Africa’s digital dilemma mirrors global tensions. In India, over 80 internet shutdowns were recorded in 2023 — the world’s highest — often justified as “security measures,” according to the Software Freedom Law Center.
In Myanmar, the junta has turned connectivity into a weapon since 2021, using AI-driven surveillance to track dissent. Investigations by Access Now uncovered algorithms designed to identify and persecute opposition voices.

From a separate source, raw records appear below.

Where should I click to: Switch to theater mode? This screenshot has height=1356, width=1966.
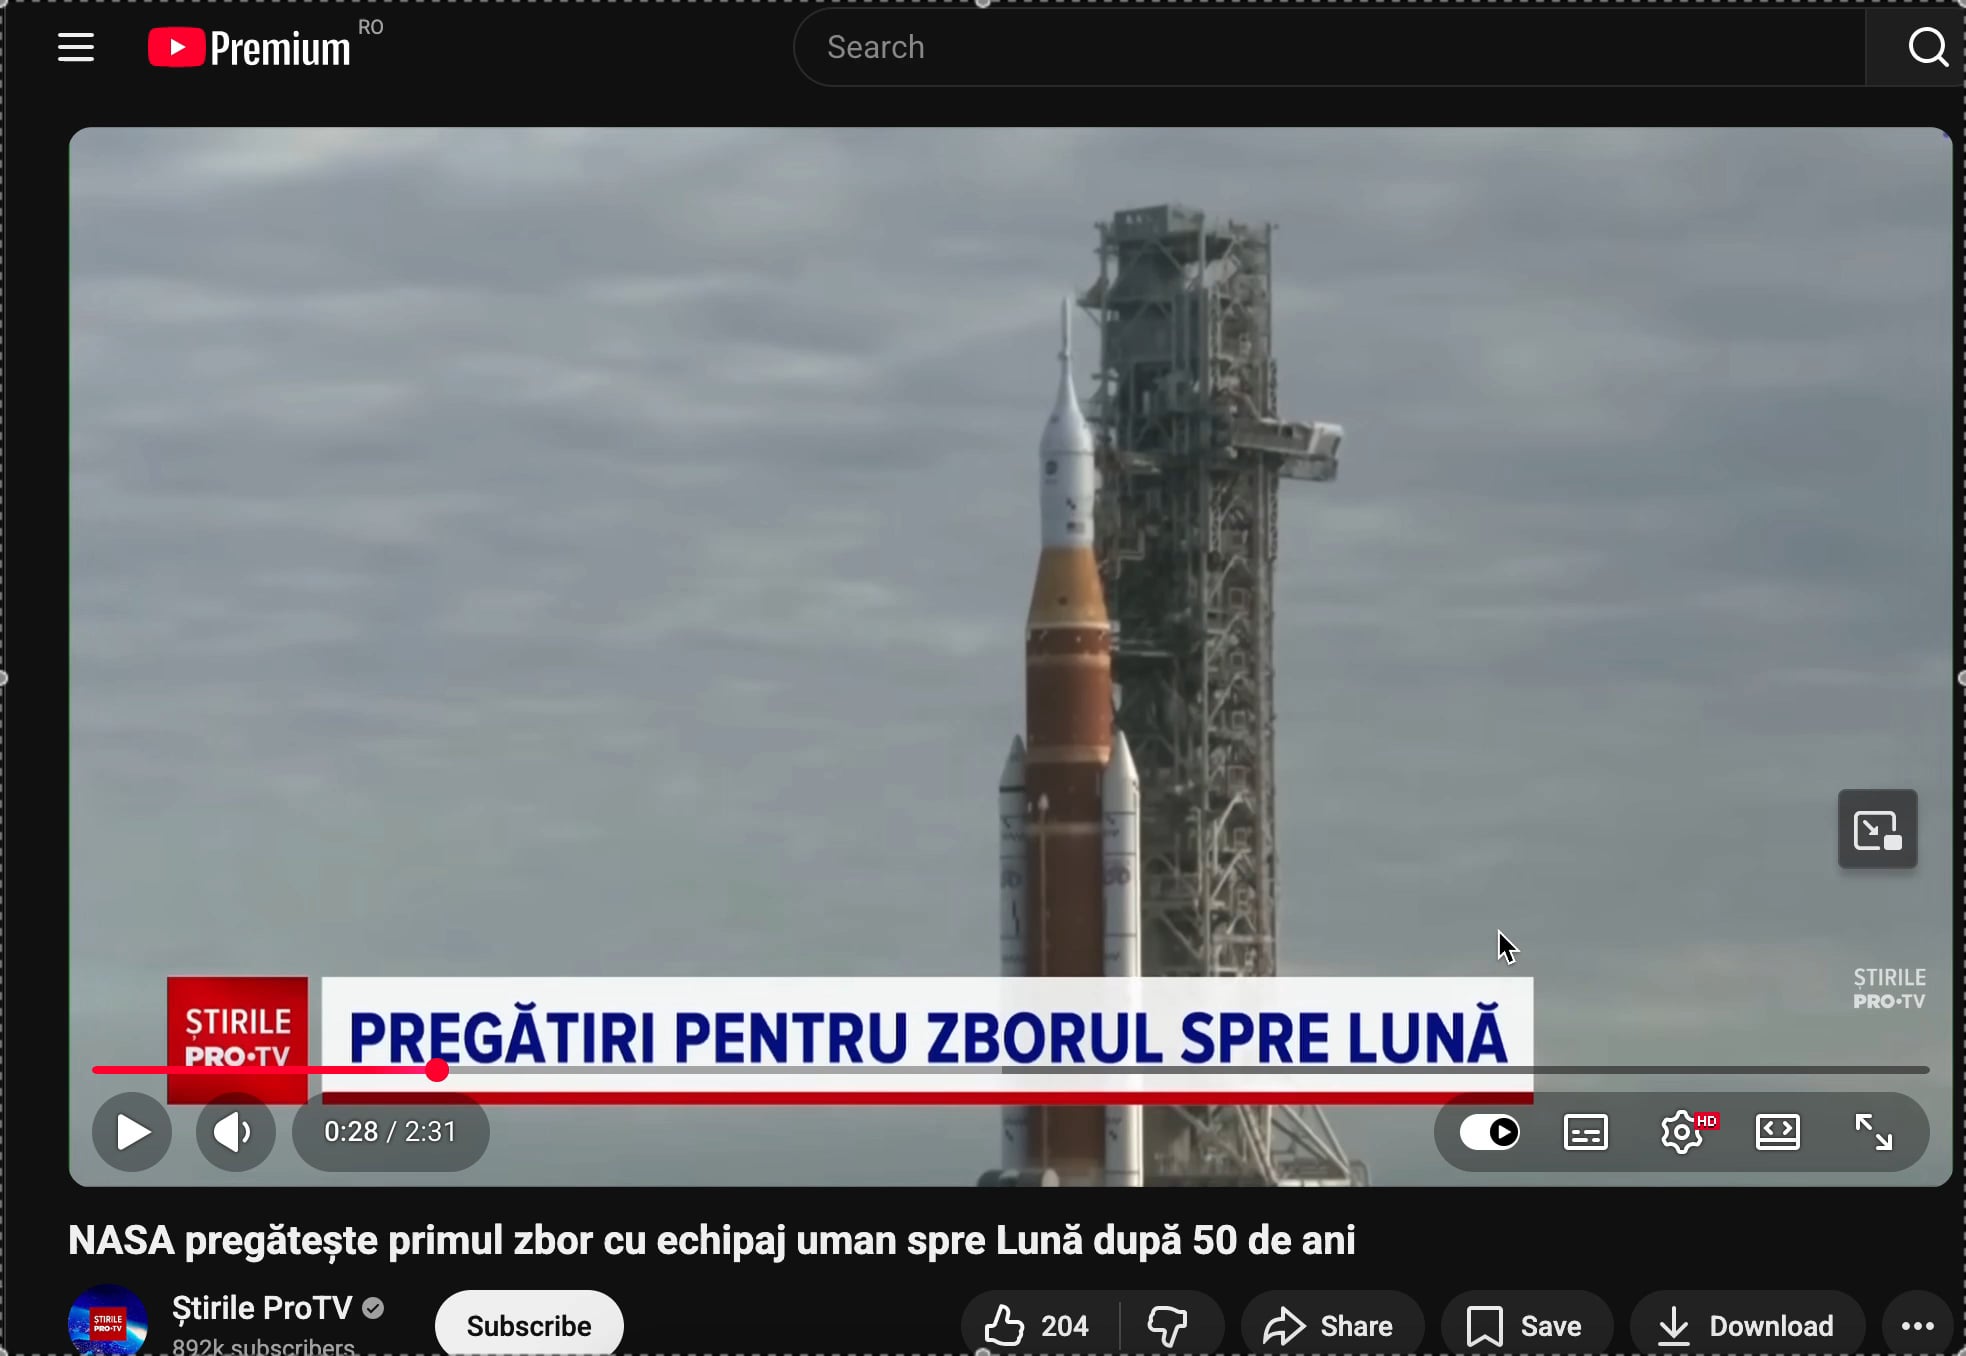point(1777,1132)
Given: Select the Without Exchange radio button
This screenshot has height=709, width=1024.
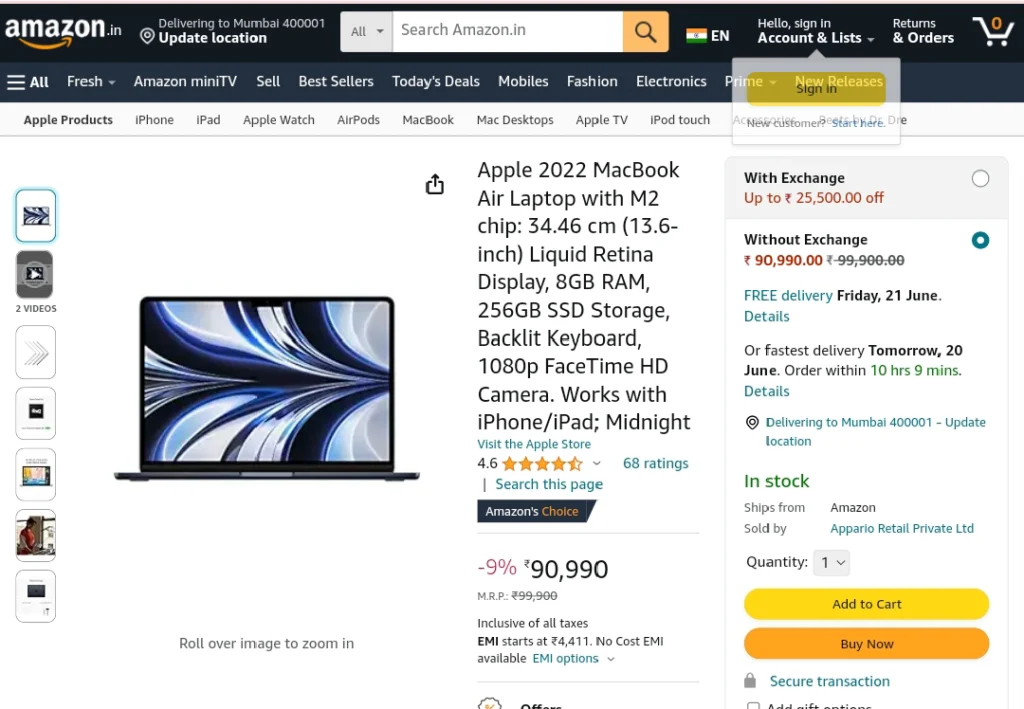Looking at the screenshot, I should point(980,240).
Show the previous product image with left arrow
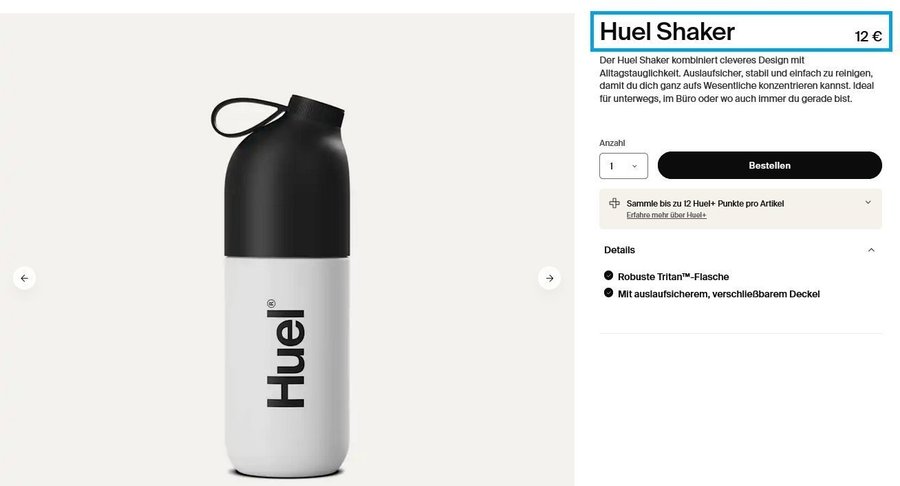 coord(24,278)
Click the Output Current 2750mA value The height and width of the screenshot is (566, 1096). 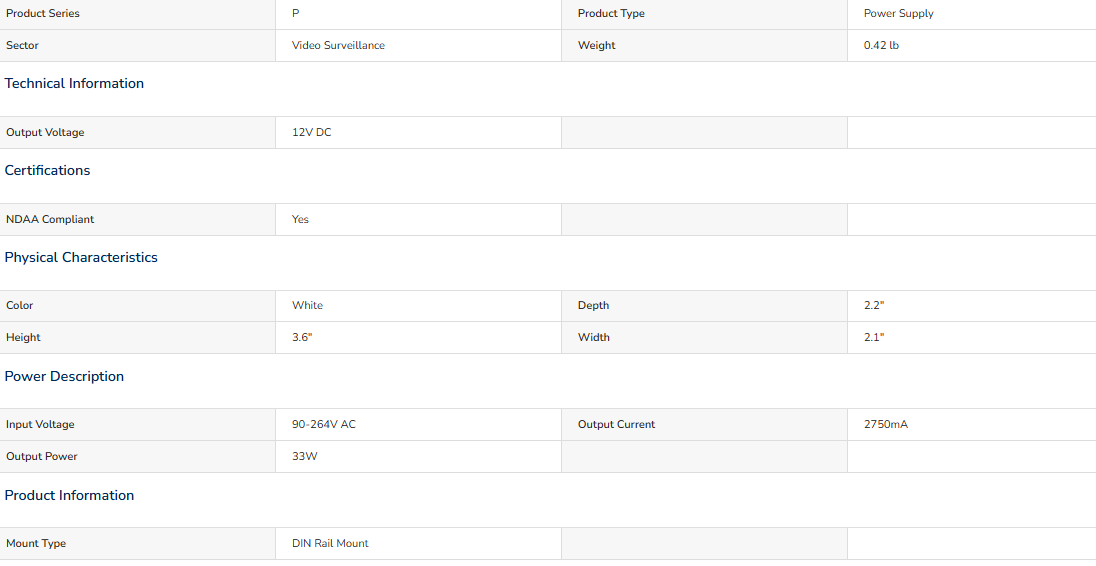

Even democracies wrestle with control. France’s 2023 AI surveillance law faced criticism from Reporters Without Borders (RSF), while the U.S. Executive Order on AI (2023) sought to balance innovation with accountability.
The European Union’s Digital Services Act and General Data Protection Regulation (GDPR) remain global benchmarks for transparency and rights protection — standards that many African regulators are now adapting.
“The fight for digital freedom has no borders,” observed Richard Msowoya the Head of the SADC mission observers who spoke to journalists about their harassment in the recently concluded Tanzanian elections. “Democracy today is measured by who controls the signal.”
According to Freedom House’s Freedom on the Net 2025, only 17 percent of the world’s population lives under “free” internet conditions. Over 5 billion users face censorship or surveillance.
Regions such as Scandinavia and Canada lead in openness, while China, Iran, and Eritrea rank lowest.
Africa’s scores improved slightly in Ghana, Kenya, and Namibia, but declined in Sudan, Ethiopia, and Tanzania.
“Digital darkness is the new censorship,” said Dr Leornard Mabele, an IT expert at the Strathmore University “We must build AI governance that protects, not policies, the people.”
In Ghana, Civic Tech Lab Africa uses AI to track shutdowns in real time. In Nigeria, Paradigm Initiative trains journalists to use encrypted, peer-to-peer channels.
And in Kenya, Article 19 Eastern Africa leads legal battles against digital repression.
These innovators are the architects of what experts now call “the continental firewall for democracy.”
As AI and automation reshape governance, sovereignty is no longer just territorial — it’s technological.
“When you own the infrastructure, you own your voice,” said Dr Leonrad Mebele, “Africa needs not just connectivity, but autonomy.”
The African Union is now developing a Continental Protocol on Internet Freedom under its Digital Transformation Strategy 2025–2030, aligned with UNESCO’s Internet Universality Indicators.
The framework requires states to justify any network restrictions and strengthen public accountability in digital governance.
When Tanzanians finally reconnected after two days of blackout, the silence that followed spoke louder than the noise that returned. Trust had been severed.
In an era where algorithms decide narratives and connectivity defines citizenship, Tanzania’s election blackout stands as a warning to the world: technology without liberty is tyranny, coded in real time.
“Freedom today is fiber-deep,” said Prof Lumumba, “Protect the cables, protect the countries.”